We read with interest Rho et al. [1]’s article about a retrospective observational study of 40 Korean patients with maternally inherited diabetes and deafness syndrome (MIDD) due to the mutant mitochondrial DNA (mtDNA) variant m.3243A>G in mitochondrially encoded tRNA leucine (MT-TL1) with a mean heteroplasmy rate of 30% [1]. The most common comorbidity besides diabetes was hearing loss in 90% of patients, albuminuria in 60% of patients, seizures in 38% of patients, and stroke in one-third of patients [1]. There was a negative correlation between heteroplasmy rate and age at diabetes onset [1]. The work is compelling, but some points should be discussed.
The first point is that the diagnosis of MIDD cannot be maintained for all 40 patients. Since 13 patients had stroke-like episodes (SLEs) and SLEs are pathognomonic of mitochondrial encephalopathy, lactic acidosis, and stroke-like episode (MELAS) syndrome, at least these 13 patients should be reclassified as MELAS syndromes and excluded from the analysis. Since serum lactate was apparently elevated in several patients [1], we should know how many of the patients with SLE’s also suffered from lactic acidosis, a common phenotypic feature of MELAS. How many of the SLE patients also had magnetic resonance spectroscopy (MRS), and in how many of these did the MRS show a lactate peak and a reduced N-acetyl aspartate peak? In this context, it must also be clarified what the authors mean with the statement that 13 and 15 patients had SLEs [1]. Does this mean that the 15 patients with seizures also had SLEs? Did patients with SLEs have higher heteroplasmy compared to MIDD patients without SLEs?
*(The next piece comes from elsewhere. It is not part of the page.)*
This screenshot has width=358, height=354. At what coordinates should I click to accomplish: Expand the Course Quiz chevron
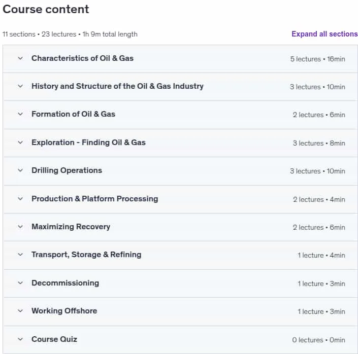pyautogui.click(x=20, y=339)
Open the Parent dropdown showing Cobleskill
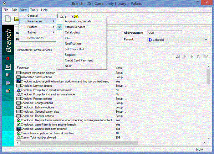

A second point is that the reason for excluding patients with a glycosylated hemoglobin (HbA1c) replace by <6.5 from the analysis is not understandable. Patients with MIDD do not necessarily need have full-blown diabetes, but may also have prediabetes. Therefore, m.3243A>G carriers with an HbA1c between 5.7 and 6.5 should also be included in the analysis. Prediabetes could be interpreted as part of the phenotypic heterogeneity in MIDD patients.
A third point is that heteroplasmy rates were determined in blood lymphocytes, not in a tissue or organ that was presumably clinically affected [1]. Since heteroplasmy rates can vary significantly between tissues and organs, it would have been desirable to determine heteroplasmy rates not only in unaffected tissues/organs, but especially in phenotypically affected tissues. The significance of heteroplasmy rates from non-affected tissues/organs is of limited importance. This is also reflected in the fact that the heteroplasmy rates in blood were very low at an average of 30% [1]. Did any of the 40 patients have immune deficiency due to leukocyte dysfunction?
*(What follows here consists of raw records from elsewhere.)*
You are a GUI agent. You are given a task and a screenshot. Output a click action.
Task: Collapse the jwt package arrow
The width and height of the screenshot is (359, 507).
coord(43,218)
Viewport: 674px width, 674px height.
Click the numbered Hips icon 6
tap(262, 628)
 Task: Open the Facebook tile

A fourth point is that for some parameters in Table 1 [1] only mean values were provided, but not the actual number of patients with an abnormal result. To assess how many actually had type 1 diabetes mellitus, we should know how many people actually had reduced C-peptide levels. In addition, we should know how many had elevated serum lactate and how many had short stature. Was the chronic renal failure that was present in all patients really due to diabetes in all included patients?
A fifth point is that no adequate explanation has been provided for the negative correlation between heteroplasmy rate and age at diabetes onset. Was this result interpreted as an artefact? One would expect that high heteroplasmy rates would be associated with increased phenotype severity. Therefore, a high heteroplasmy rate should be associated with early-onset diabetes but not with late-onset diabetes.
In summary, the excellent study has limitations, which complicate the interpretation of the results. Addressing these limitations could strengthen and reinforce the statement of the study. In a study of MIDD patients, MELAS should be excluded from the analysis. Before correlating heteroplasmy rates with phenotypic expression, the reliability of heteroplasmy rates should be checked.